I also did some experiments on CLIP where I would replace/retrain its input layer to handle larger resolutions. None of these panned out after some work. (It's certainly possible, but I think it would require more data and more work).
Once the base model was picked (SigLIP 2 so400m-512/16), I spent even more time tweaking hyperparameters for the larger run. In the end:
- AdamW
- Learning Rate: 0.00002
- Weight Decay: 0.01
- Batch Size: 256
- Cosine schedule
- 100,000 training samples seen
- 4,000 warmup samples
I added many, many metrics to monitor the "overall" performance of the model. Accuracy alone is a rather shallow metric, so I wanted to keep my eye on other things. You can view all of the graphed results here: https://api.wandb.ai/links/hungerstrike/bdka9qid
- The "weighted" variations are weighted based on CLIP distance between the pairs, so they should be more "balanced" and representative of performance in practice. (This was needed because the dataset skews towards close pairs, whereas real world datasets won't.)

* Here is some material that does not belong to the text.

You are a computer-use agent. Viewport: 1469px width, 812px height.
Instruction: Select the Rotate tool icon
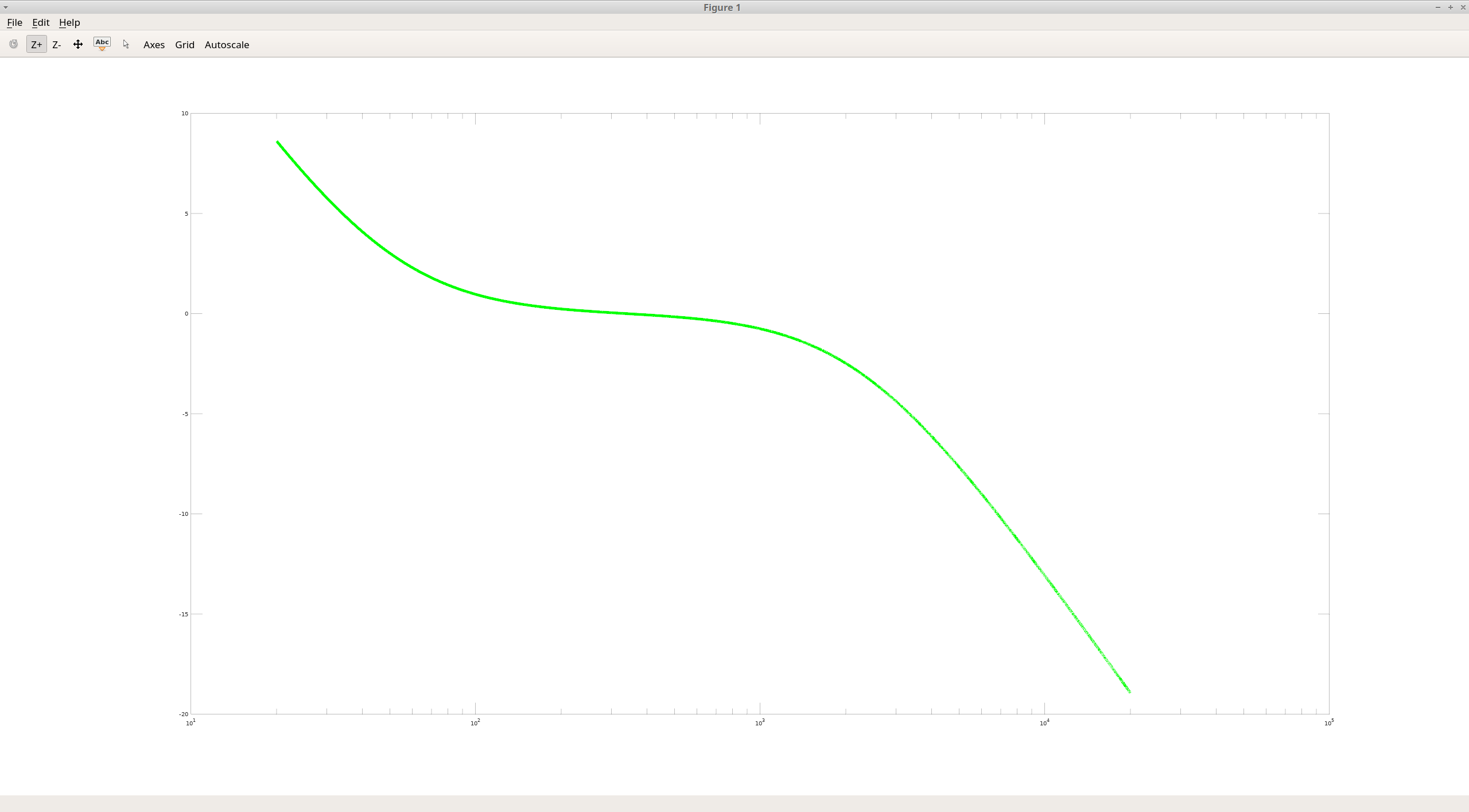[x=14, y=44]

- lowres_accuracy tests the model's ability to score low resolution images lower. Similar for jpeg_accuracy.
- Spearman Rho tests the model's ability to actually rank images. I took a small part of the validation dataset and ran more pairwise comparisons on them until they could be perfectly ranked from best to worst. The model does the same, and those ranked lists are compared. This is a useful metrics for saying "Okay, the model only has X accuracy on head-to-head comparisons, but how well does it do at overall ranking, even if individual pairs aren't perfect?"
- Kendall Tau does a similar ranking-vs-ranking test, but pays more attention to the local structure of the ranking.
- ECE is an odd metric, but generally should be low. If it grows it means the model is becoming overconfident.
- The rest of the metrics ... I dunno good interpretations of them honestly. I found the dec_* metrics to be useless. Brier is kind of a better accuracy measure, but I didn't look too closely at it.
- Overall I just liked to see NLL going down, ECE low, Accuracy high, and Spearman high.